* _MATERIAL FOR THIS TASK_:

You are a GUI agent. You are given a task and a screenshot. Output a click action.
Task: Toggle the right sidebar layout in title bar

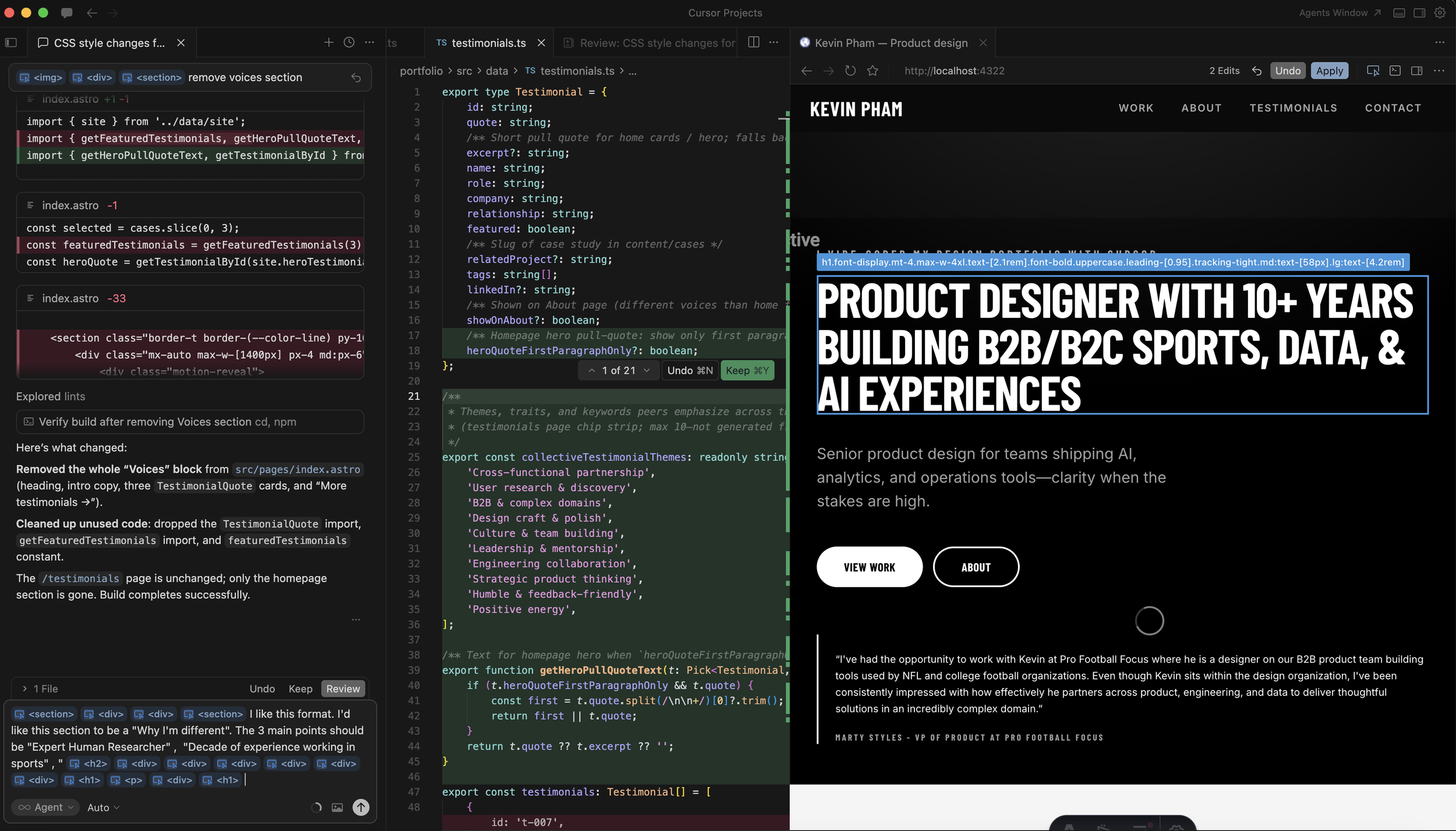coord(1419,13)
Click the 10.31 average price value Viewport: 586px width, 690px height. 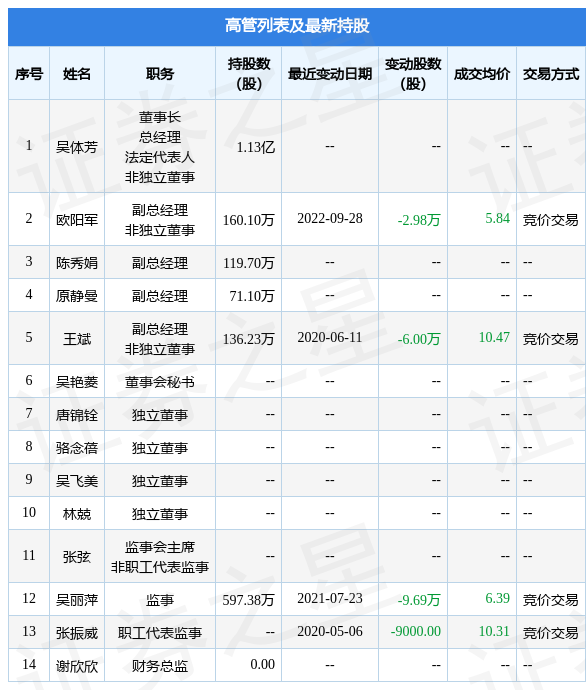pyautogui.click(x=494, y=631)
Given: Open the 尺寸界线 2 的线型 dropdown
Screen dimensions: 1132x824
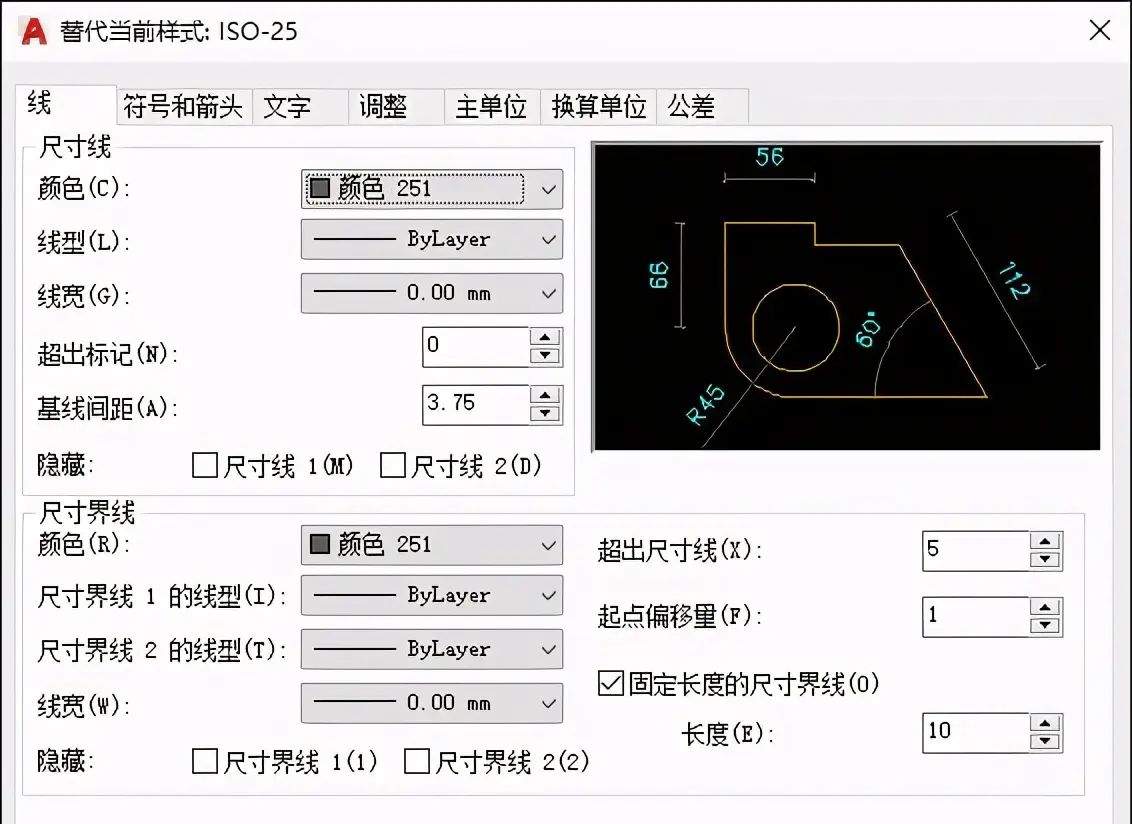Looking at the screenshot, I should click(x=549, y=649).
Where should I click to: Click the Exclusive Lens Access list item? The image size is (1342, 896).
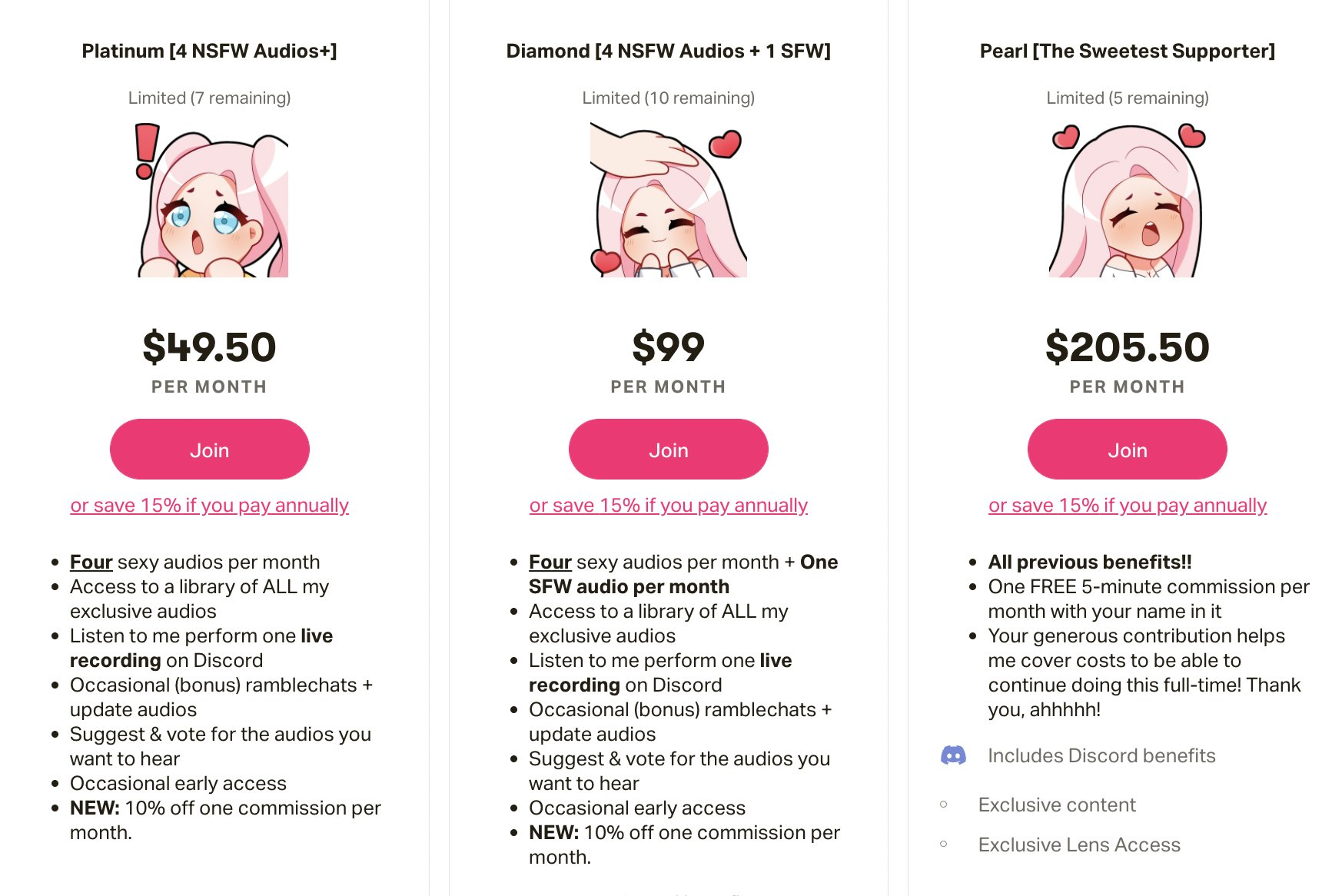1079,845
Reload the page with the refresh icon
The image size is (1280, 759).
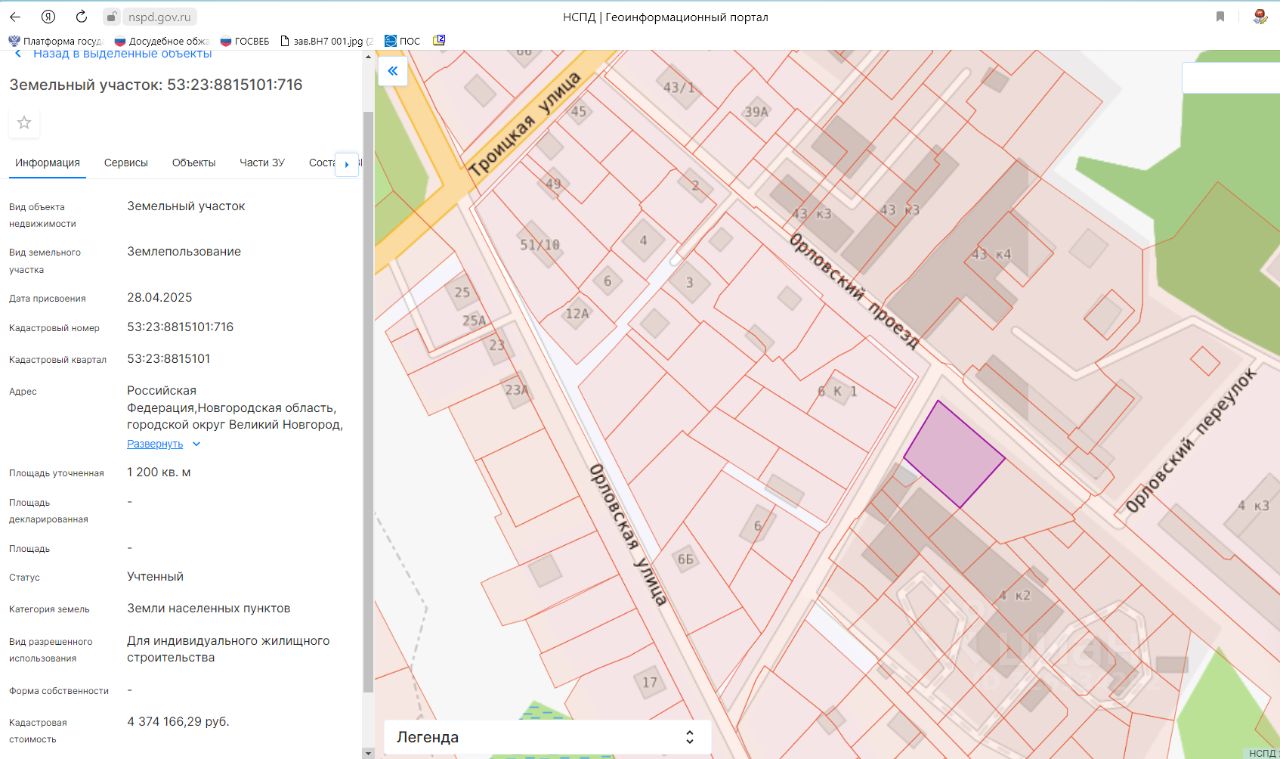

* _WHAT YOU SHOULD DO_:
Count the lines above that contain the string "size", treating uppercase and lowercase as different. Reply with the number alone.

* _REPLY TO THE EXERCISE_:
2